Sun Pharmaceutical Industries Limited has incorporated a wholly owned subsidiary, Sun Pharma America, Inc., in the United States for internal group structuring purposes.
Sun Pharmaceutical Industries Limited shareholders have approved the ratification of the FY 2025-26 cost auditor remuneration, an alteration to the Memorandum of Association, and the reappointment of Dr. Pawan Goenka as an Independent Director for a second five-year term.
Sun Pharmaceutical Industries Limited has clarified that recent media reports regarding a $12 billion deal with Organon are speculative and do not represent a material event requiring disclosure.
Clarification sought from Sun Pharmaceutical Industries Ltd 10 Apr - Exchange has sought clarification from Sun Pharmaceutical Industries Ltd on April 10, 2026, with reference to news appeared in https://www.moneycontrol.com dated April 10, 2026 quoting …
Sun Pharmaceutical Industries Limited published newspaper advertisements on 8 April 2026 regarding the process for Postal Ballot and e-voting, providing shareholders with necessary information to participate in the voting process.
CRISIL Ratings has reaffirmed Sun Pharmaceutical Industries Limited's long-term and short-term ratings at 'CRISIL AAA/Stable/CRISIL A1+', reflecting the company's strong market leadership, robust financial risk profile, and healthy specialty product growth. This stability provides shareholders with confidence in the company's ability to manage its capital expenditure and maintain a strong liquidity position despite ongoing regulatory and competitive pressures.
ICRA has issued a credit rating rationale report dated March 3, 2026, which provides updated financial analysis relevant for stakeholders assessing the company's credit risk profile.

Weekly Snapshot

Highlights

  • Sun Pharma shares declined by 3.29% this week, closing at 1620.4 as trading volume increased by 5.88%.
  • The Relative Strength Index (RSI), which measures the speed and change of price movements, fell to 33.27, indicating weak momentum.
  • The company incorporated a new wholly owned subsidiary, Sun Pharma America, Inc., in the United States for internal group structuring.
  • Shareholders approved the reappointment of Dr. Pawan Goenka as an Independent Director and ratified cost auditor remuneration.
  • Media reports regarding a $12 billion deal with Organon were clarified by the company as speculative and not a material event.

What This Means

Sun Pharma experienced a week of downward price pressure and weakening technical momentum, with the stock trading below its 50-day and 200-day moving averages. While the company maintains strong fundamental performance, including a 31.6% TTM EBITDA margin and consistent revenue growth, market sentiment was influenced by speculation regarding a potential acquisition. The company officially clarified that reports of a large deal with Organon were speculative. Additionally, corporate governance activities concluded with the approval of board appointments and internal restructuring through a new US subsidiary.

Latest Quarter Info

The quarter ending December 2025 reflects a period of consistent operational expansion, characterized by a healthy alignment between revenue growth and bottom-line performance.
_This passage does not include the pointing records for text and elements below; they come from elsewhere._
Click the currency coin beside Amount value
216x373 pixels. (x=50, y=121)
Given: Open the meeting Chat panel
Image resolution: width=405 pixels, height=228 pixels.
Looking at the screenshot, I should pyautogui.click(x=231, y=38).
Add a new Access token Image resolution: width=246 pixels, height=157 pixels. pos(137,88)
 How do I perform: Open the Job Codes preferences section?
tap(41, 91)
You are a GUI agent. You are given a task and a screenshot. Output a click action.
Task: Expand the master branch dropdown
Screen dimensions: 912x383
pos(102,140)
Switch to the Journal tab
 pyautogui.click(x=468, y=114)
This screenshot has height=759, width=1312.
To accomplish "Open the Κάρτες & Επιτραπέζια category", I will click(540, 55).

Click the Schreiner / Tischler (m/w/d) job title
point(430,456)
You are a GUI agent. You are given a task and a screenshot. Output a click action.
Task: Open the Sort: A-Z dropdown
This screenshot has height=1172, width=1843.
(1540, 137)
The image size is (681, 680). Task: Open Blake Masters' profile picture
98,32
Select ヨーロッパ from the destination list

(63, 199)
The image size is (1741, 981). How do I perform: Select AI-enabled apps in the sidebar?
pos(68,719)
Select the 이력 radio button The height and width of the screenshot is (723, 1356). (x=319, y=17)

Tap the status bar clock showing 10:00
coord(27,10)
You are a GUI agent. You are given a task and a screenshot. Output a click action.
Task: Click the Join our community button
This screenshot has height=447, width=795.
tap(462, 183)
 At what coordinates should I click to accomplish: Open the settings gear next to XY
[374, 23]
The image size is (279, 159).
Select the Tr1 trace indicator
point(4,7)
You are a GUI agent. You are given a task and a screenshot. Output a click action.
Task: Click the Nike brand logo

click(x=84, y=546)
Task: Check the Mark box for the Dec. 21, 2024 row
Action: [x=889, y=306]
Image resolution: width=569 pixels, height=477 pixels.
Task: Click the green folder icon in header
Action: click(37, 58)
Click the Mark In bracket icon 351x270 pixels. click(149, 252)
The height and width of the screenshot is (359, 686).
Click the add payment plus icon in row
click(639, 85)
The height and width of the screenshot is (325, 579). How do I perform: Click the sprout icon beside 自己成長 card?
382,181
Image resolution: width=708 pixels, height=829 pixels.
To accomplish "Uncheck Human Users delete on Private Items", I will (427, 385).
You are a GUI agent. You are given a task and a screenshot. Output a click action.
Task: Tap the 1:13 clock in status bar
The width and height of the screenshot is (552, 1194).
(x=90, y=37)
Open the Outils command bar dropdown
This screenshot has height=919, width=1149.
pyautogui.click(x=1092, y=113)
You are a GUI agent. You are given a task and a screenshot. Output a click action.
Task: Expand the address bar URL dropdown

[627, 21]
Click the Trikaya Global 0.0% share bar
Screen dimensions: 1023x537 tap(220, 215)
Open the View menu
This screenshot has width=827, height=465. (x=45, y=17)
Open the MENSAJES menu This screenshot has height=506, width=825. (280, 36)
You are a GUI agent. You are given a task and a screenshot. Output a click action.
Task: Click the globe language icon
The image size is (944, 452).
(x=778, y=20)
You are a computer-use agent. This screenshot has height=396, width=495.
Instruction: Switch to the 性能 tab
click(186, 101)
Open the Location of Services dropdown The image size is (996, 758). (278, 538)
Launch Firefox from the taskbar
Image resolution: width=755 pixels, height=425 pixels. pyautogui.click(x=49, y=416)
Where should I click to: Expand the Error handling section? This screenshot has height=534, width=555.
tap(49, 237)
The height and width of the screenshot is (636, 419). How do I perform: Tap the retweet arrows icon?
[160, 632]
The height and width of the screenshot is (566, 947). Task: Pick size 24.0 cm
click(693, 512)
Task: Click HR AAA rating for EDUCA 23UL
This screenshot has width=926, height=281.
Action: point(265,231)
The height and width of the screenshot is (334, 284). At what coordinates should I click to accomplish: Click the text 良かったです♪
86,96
Revenue demonstrated solid momentum, posting a 7.2% sequential increase and a 13.5% year-over-year rise, indicating sustained demand. Profitability remains robust, with an operating margin of 32% highlighting effective cost management relative to top-line output. Net profit growth outpaced revenue growth on a year-over-year basis, rising by 16.1%, which suggests improved operational leverage. With an earnings per share of 14.04 and a stable tax profile, the company maintains a disciplined financial structure. Overall, the combination of double-digit year-over-year gains in both revenue and net profit points to a stable trajectory, supported by consistent margin maintenance and controlled expenditure levels throughout the quarter.